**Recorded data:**
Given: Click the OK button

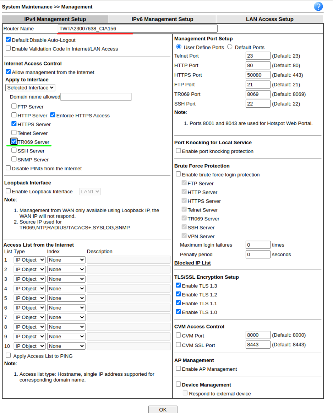Looking at the screenshot, I should 163,409.
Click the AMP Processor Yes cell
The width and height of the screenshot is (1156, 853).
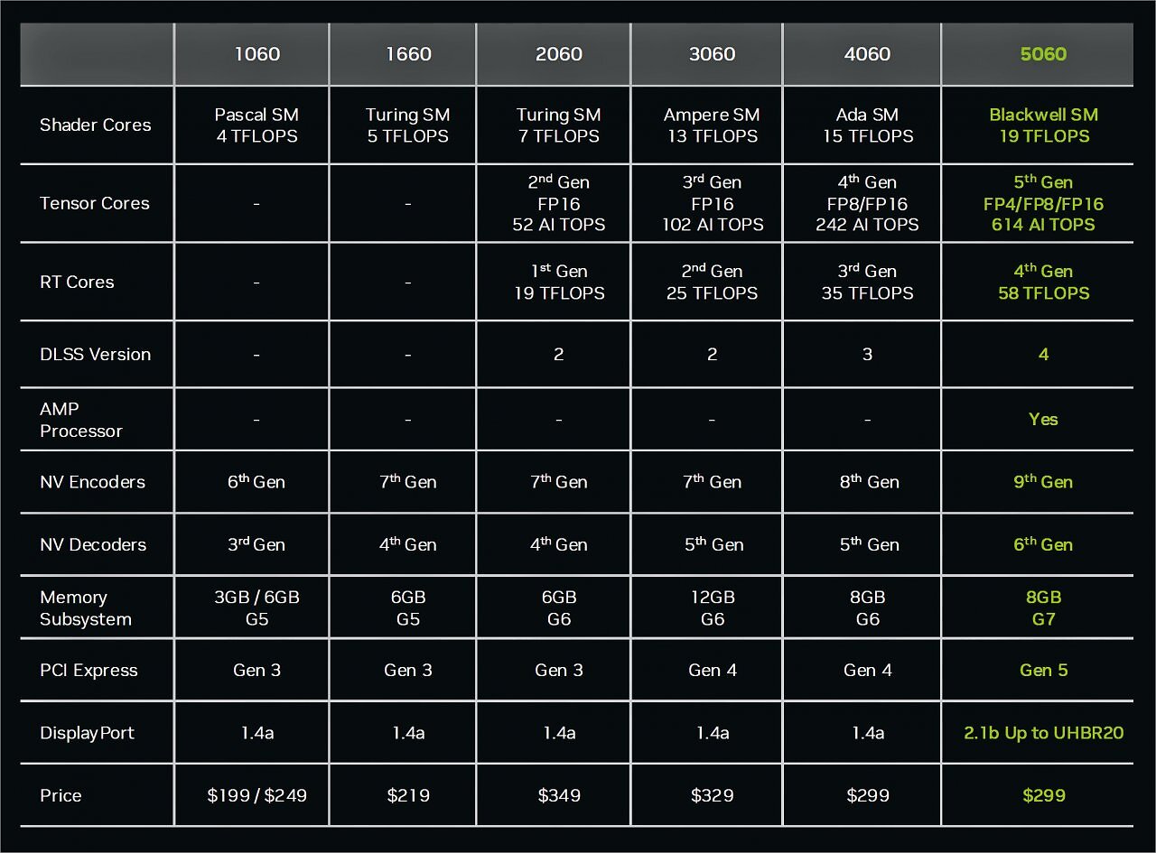pos(1043,419)
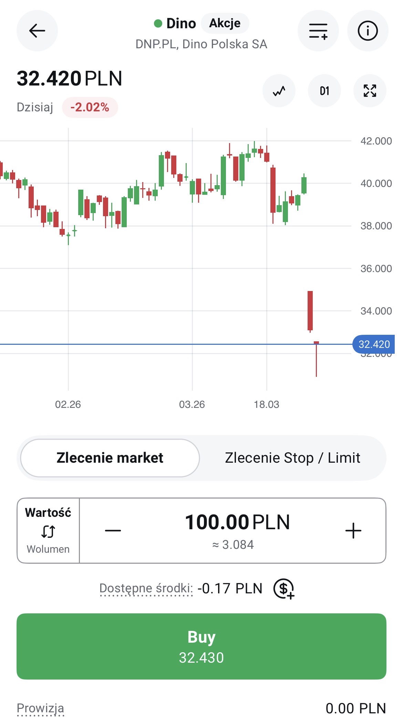Expand chart to fullscreen

370,91
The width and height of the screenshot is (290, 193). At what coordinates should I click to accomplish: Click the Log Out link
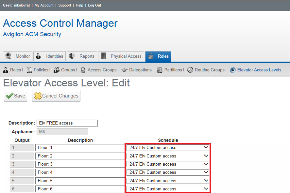(x=94, y=5)
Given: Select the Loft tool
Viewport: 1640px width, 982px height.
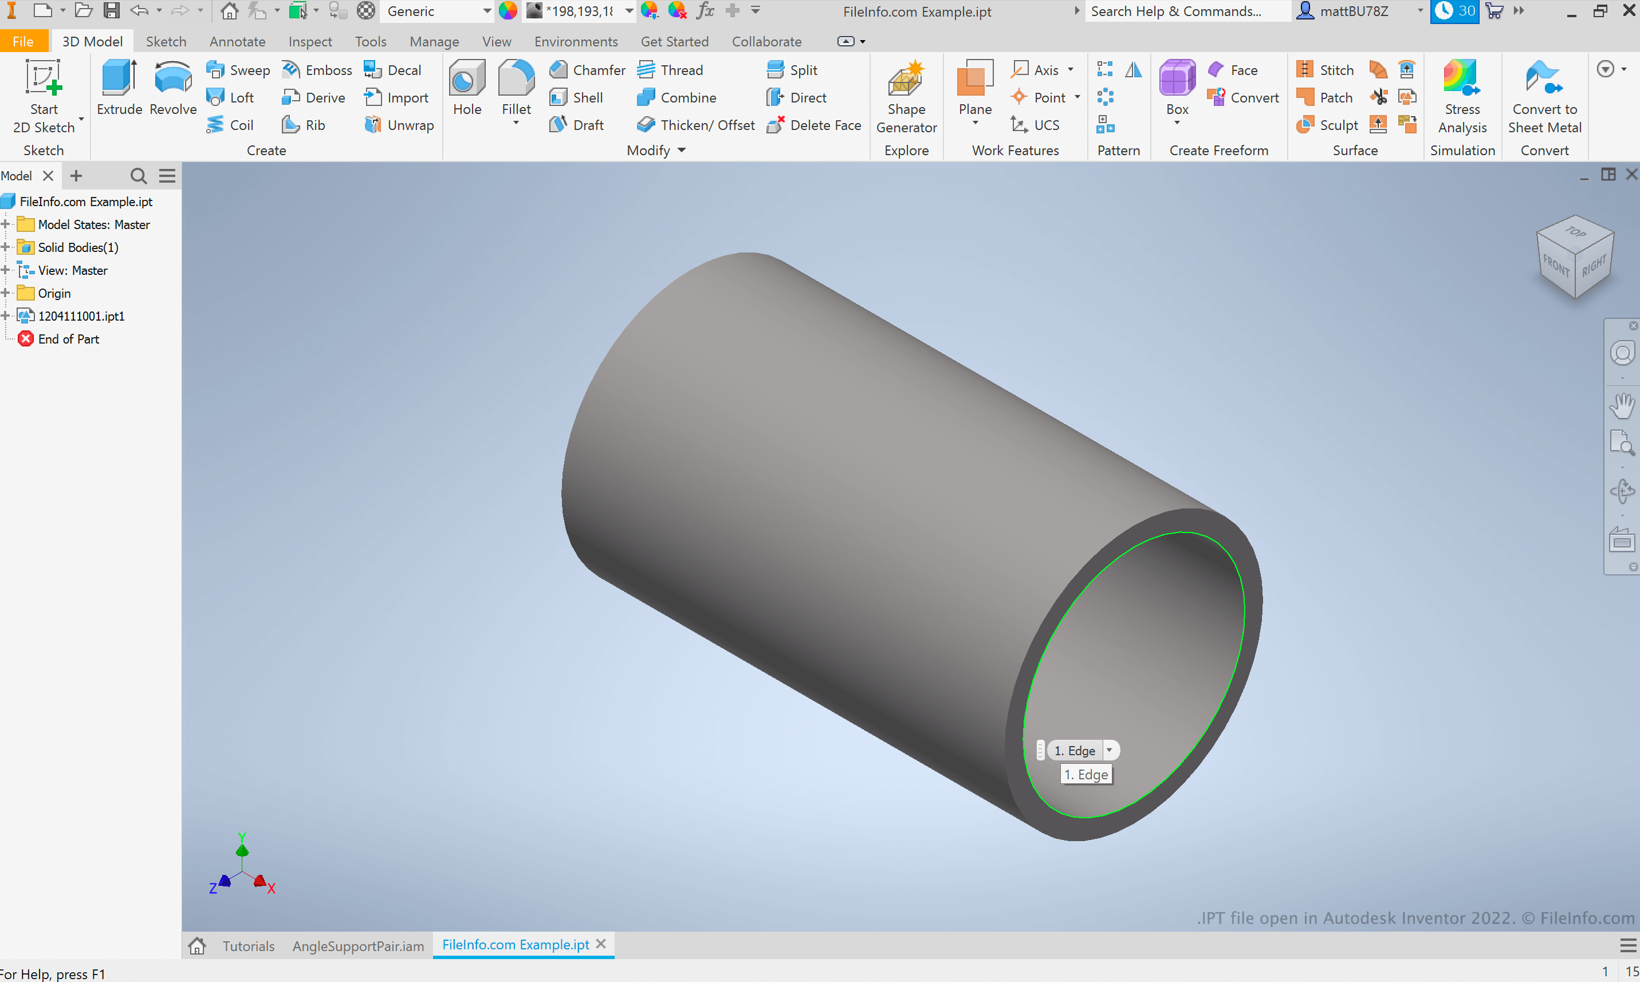Looking at the screenshot, I should click(x=232, y=97).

**SHORT TASK:** Copy each line of the items above that contains the string "width". Matching is case-sensitive.

**TASK ANSWER:**
The width and height of the screenshot is (1156, 853).
The width and height of the screenshot is (290, 193). At what coordinates should I click to accomplish: Click the Log Out link
Viewport: 1640px width, 982px height.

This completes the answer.